Course Title Credits Instructor Day/Time Start Date Room
Contracts  3 Manfred Otto Thursdays, 18:45-21:30 Jan. 20 403
International Compliance Law 3 Alexander Dmitrenko Tuesdays, 18:45-21:30 Jan. 18 403
International Contract Drafting 3 John Price Wednesdays, 18:45-21:30 Jan. 19 403
Legal Research and Writing  3 Mason Hester Wednesdays, 18:45-21:30 Jan. 19 611
Professional Responsibility 3 Johnathan McCaskill Mondays, 18:45-21:30 Jan. 17 611
Guided Research 2 or 3 Tina Saunders      
US Bar Exam Study Course II Non-credit Mason Hester

Saturdays, 10:00-13:00
1/22, 29, 2/5, 19, 26, 3/5, 19, 26, 4/2, 5/14, 21, 28, 6/4 &11 (14 classes)

Jan. 22 Online


  • The schedule is subject to change.

Course Descriptions

This tentative course schedule is subject to change.

Contracts (3 credits)

Manfred Otto, Attorney at Law (New York), Senior Manager, Legal and Compliance, BMW Group Japan


This course is designed to introduce students to the fundamental concepts of U.S. contract law. Areas of principal focus include offer and acceptance, consideration, interpretation and construction, conditions, breach of contract and remedies thereto. Students will also study Article 2 of the Uniform Commercial Code.

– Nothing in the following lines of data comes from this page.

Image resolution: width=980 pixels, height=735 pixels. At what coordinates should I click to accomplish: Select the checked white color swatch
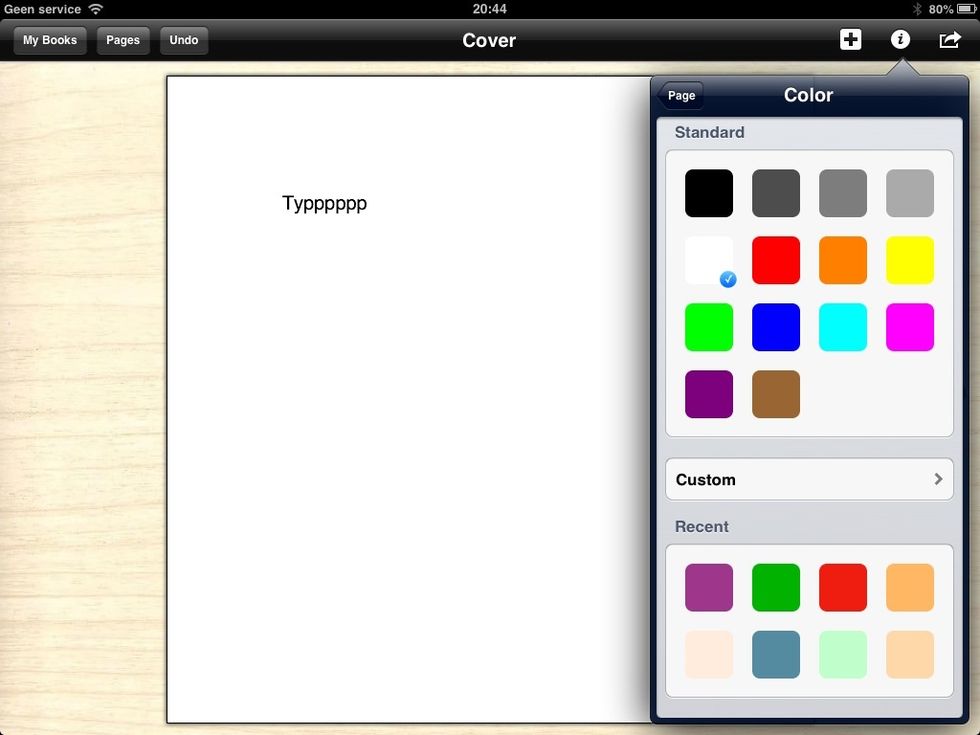[x=709, y=261]
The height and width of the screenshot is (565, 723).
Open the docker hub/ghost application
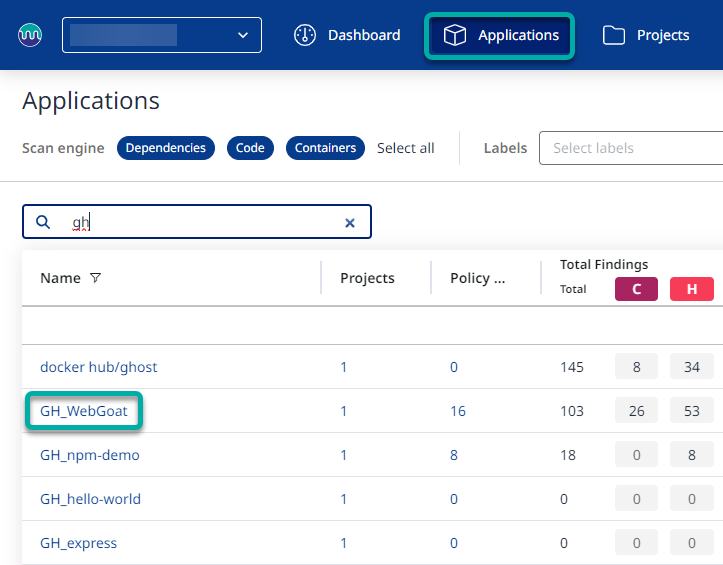[x=98, y=367]
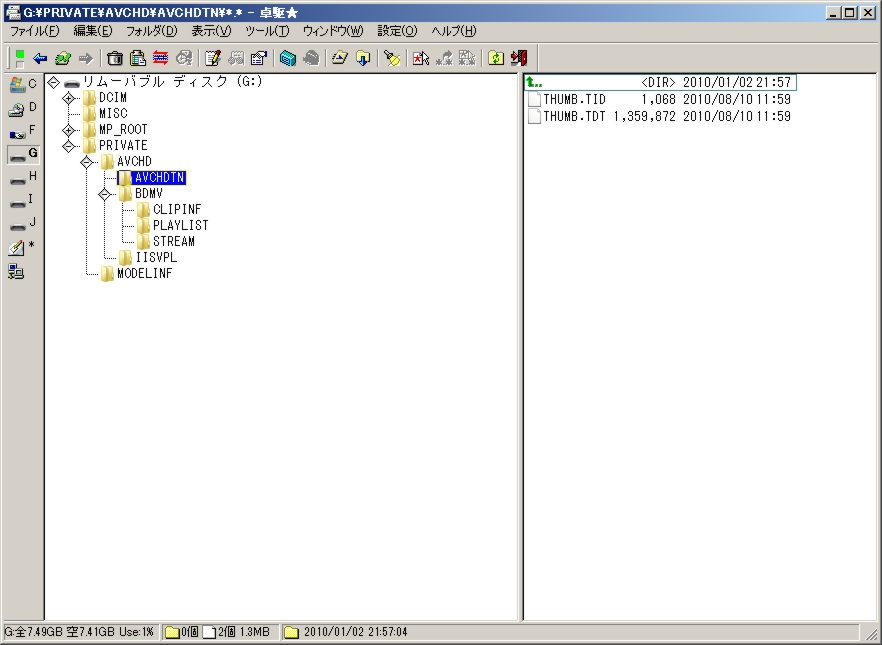Click the green refresh folder toolbar icon

click(x=495, y=58)
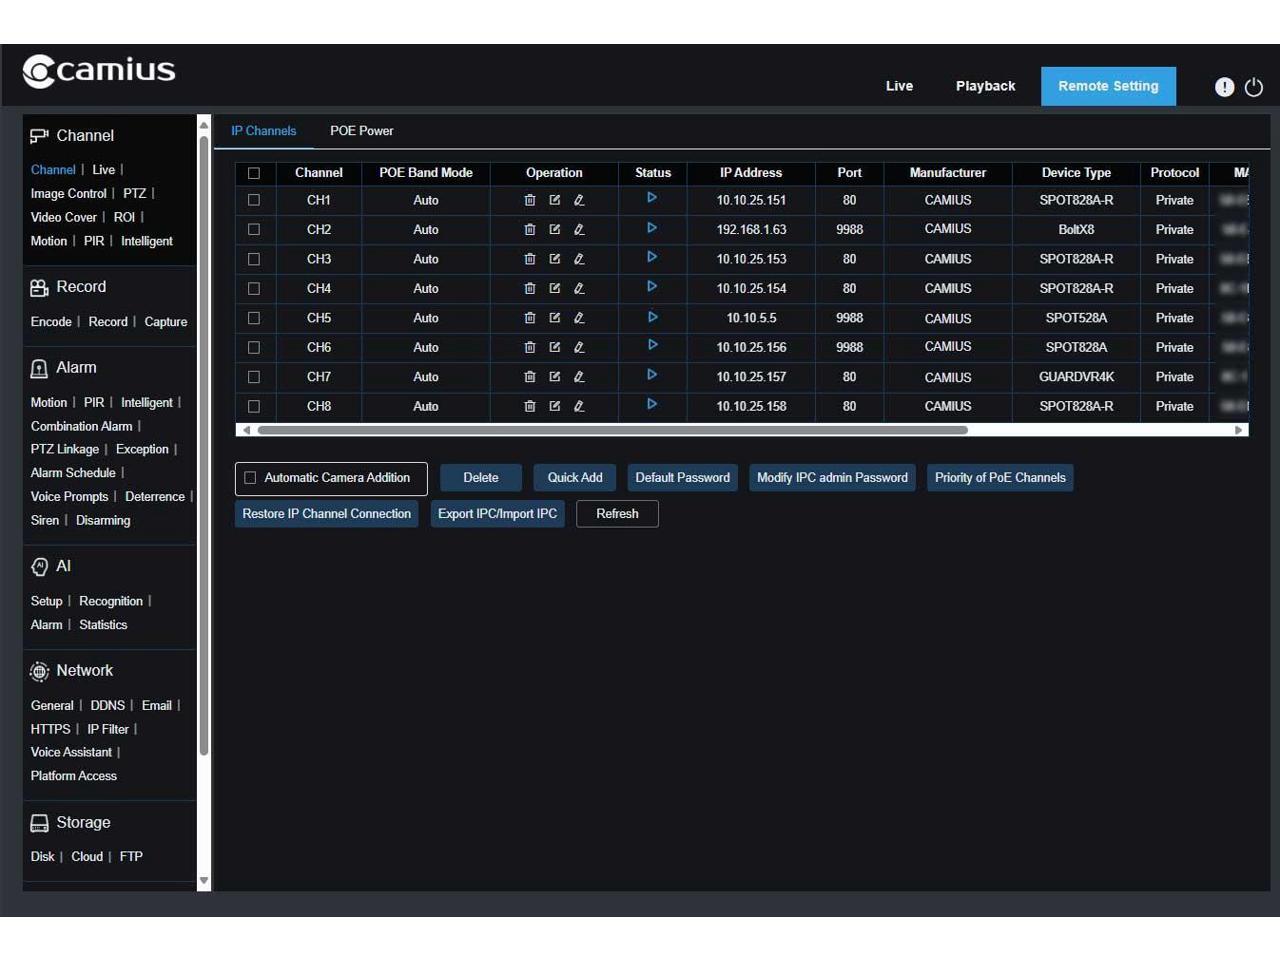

This subject is tested on many U.S. Bar Examinations. 

International Compliance Law (3 Credits)

Alexander Dmitrenko, Partner, Ashurst Tokyo


Increased globalization of commerce has substantially increased the risk of fines, sanctions and costly litigation resulting from the way and manner business is conducted around the world. Governments and various Unions have responded to globalization in varying degrees by enforcing existing laws, enacting new laws and regulatory requirements addressing competition, market manipulation, trade and corruption. Aside from costly fines levied against the Corporation, various legal regimes have begun to impose direct liability on directors, managers and third parties who have failed to implement and oversee reasonable compliance programs. These factors require a vigorous and ever changing compliance programs for corporations. A thorough understanding of compliance issues helps lawyers to craft creative and effective legal solutions for their clients. An excellent compliance program cannot only prevent problems, but discover issues at an early stage and can be used to receive credit where a corporation runs afoul of a law.

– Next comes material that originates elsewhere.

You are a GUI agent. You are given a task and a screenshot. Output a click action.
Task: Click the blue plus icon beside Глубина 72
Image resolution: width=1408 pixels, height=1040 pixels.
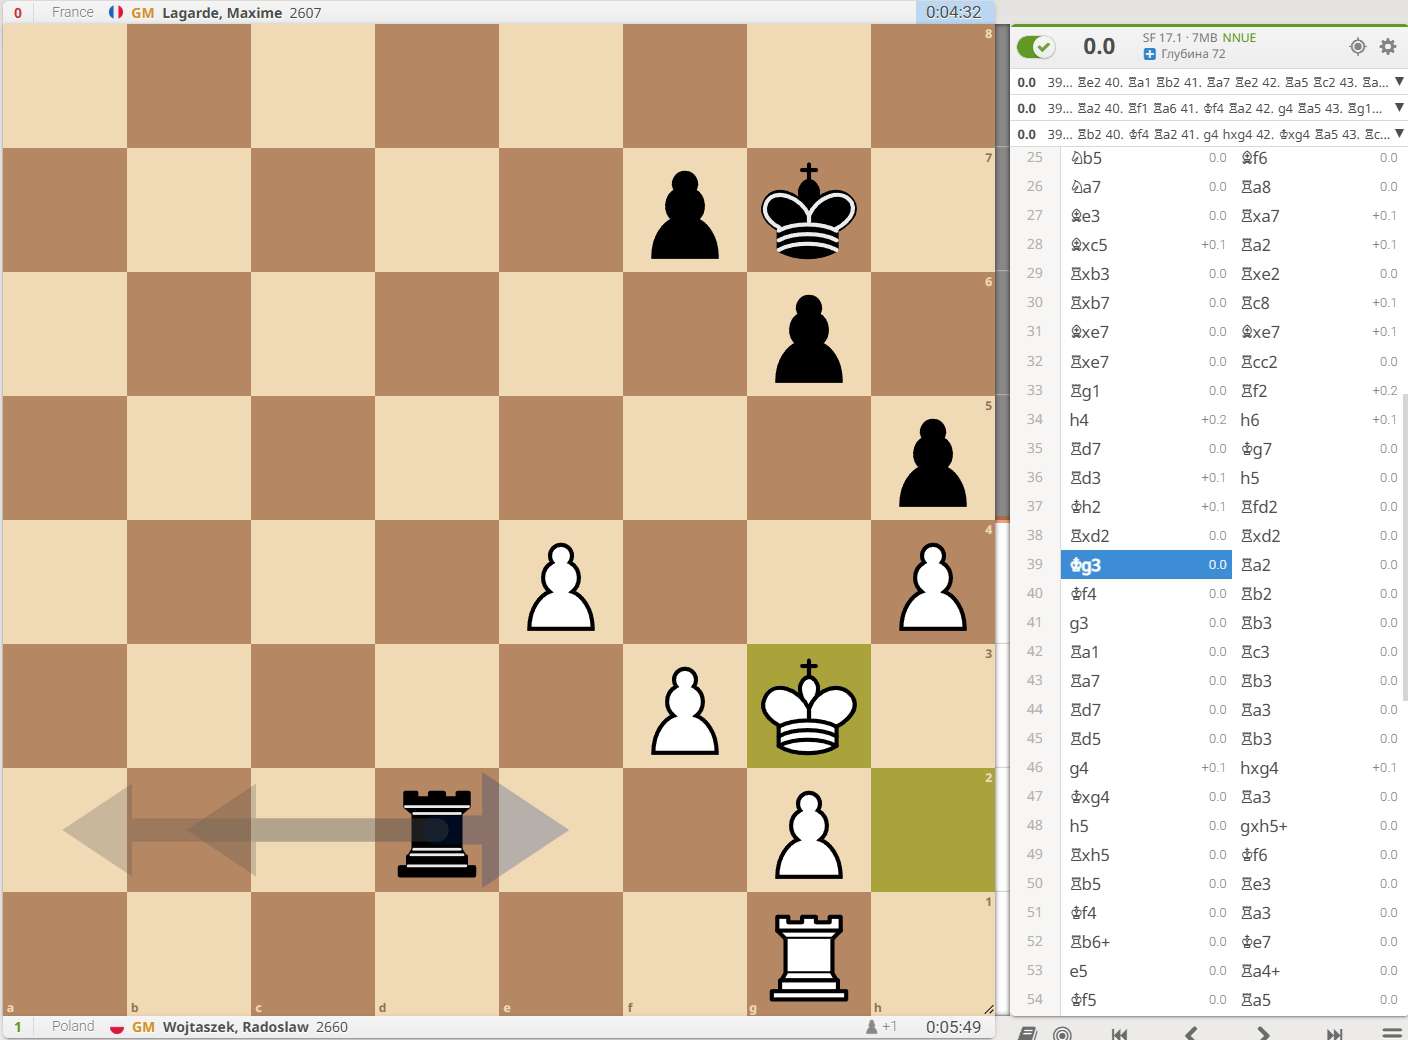click(1149, 54)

International Contract Drafting (3 credits) 

John Price, Foreign Attorney at Uryu & Itoga

John Price

This course bridges the gap between contract theory and contract practice and offers practical insights into international contracts such as licenses, distributorships and joint ventures. It will principally focus on developing skills in drafting these types of contracts, although students may also have to undertake ancillary preparation exercises.


This course satisfies the advanced writing requirement for LL.M.
This course has limited enrollment.

Legal Research and Writing (3 credits)

Mason Hester, Adjunct Professor of Law


This course explores legal research, writing, and advocacy. After being introduced to the U.S. legal system and basic research techniques (including on-line databases such as LexisNexis), students work on assigned problems to develop their writing and analytical skills. The program aims to develop basic legal research and writing skills in an informal, hands-on seminar atmosphere.

This course is required of all LL.M. in U.S. Law Candidates.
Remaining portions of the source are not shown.